#### [What the task asks]
Below is some data. Retype exactly the lines starting at the one with "Given: Click the" and ending at the one with "The image size is (1219, 581).".
____ Given entries
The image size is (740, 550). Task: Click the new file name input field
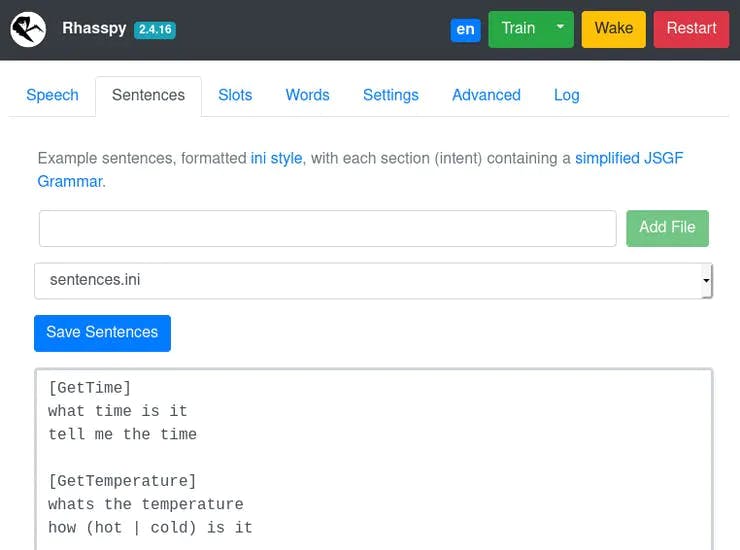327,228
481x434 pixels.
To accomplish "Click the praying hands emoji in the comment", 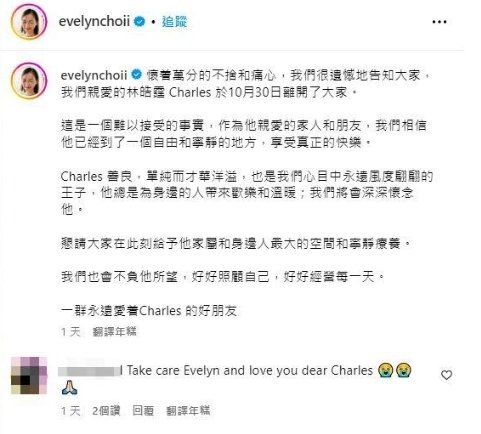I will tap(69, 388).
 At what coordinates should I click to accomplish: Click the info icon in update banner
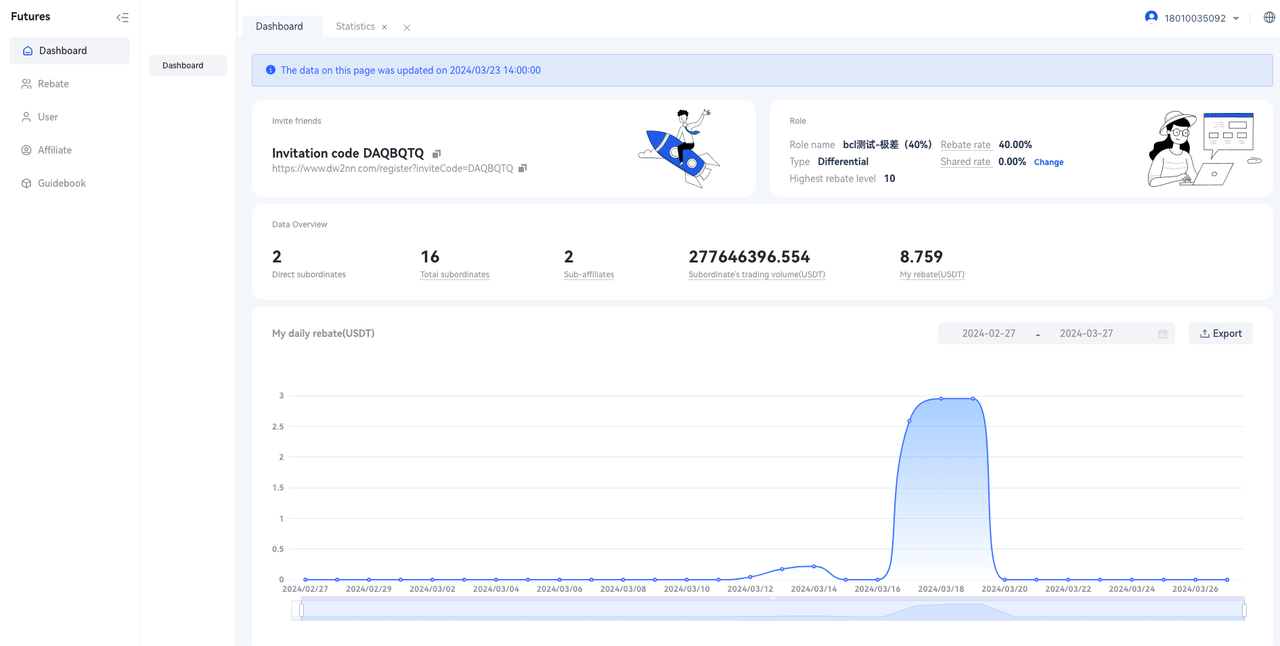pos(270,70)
________
____ Given entries
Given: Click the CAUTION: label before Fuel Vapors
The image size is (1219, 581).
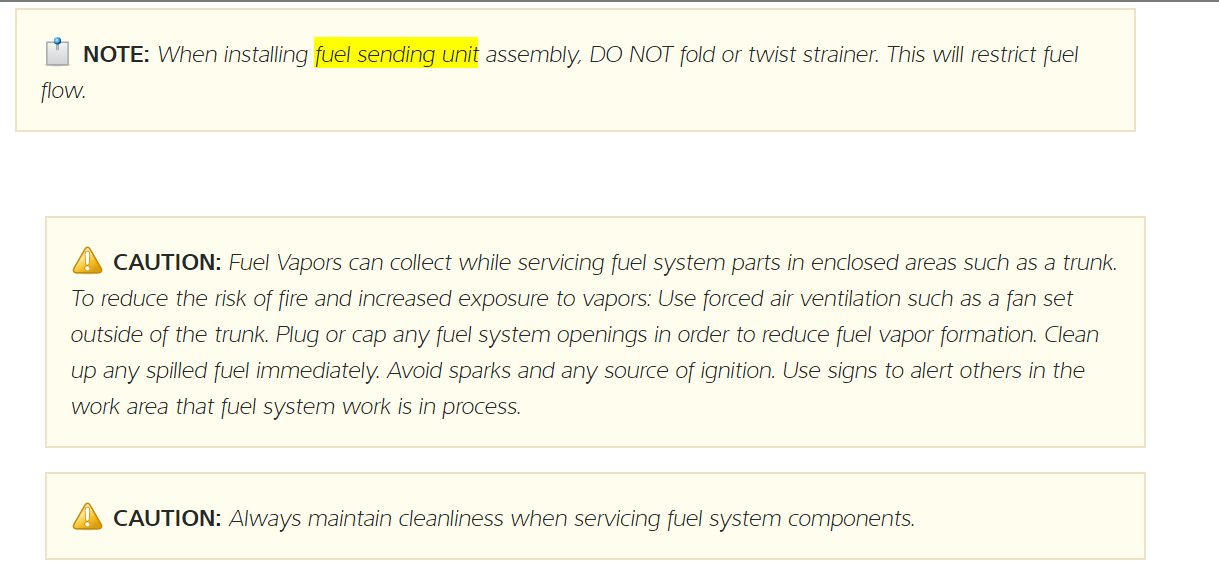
________
____ Given entries
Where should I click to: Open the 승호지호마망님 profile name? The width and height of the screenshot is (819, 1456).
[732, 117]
________
#### [Your solution]
Given: Click the CAUTION: label before Fuel Vapors
The image size is (1219, 581).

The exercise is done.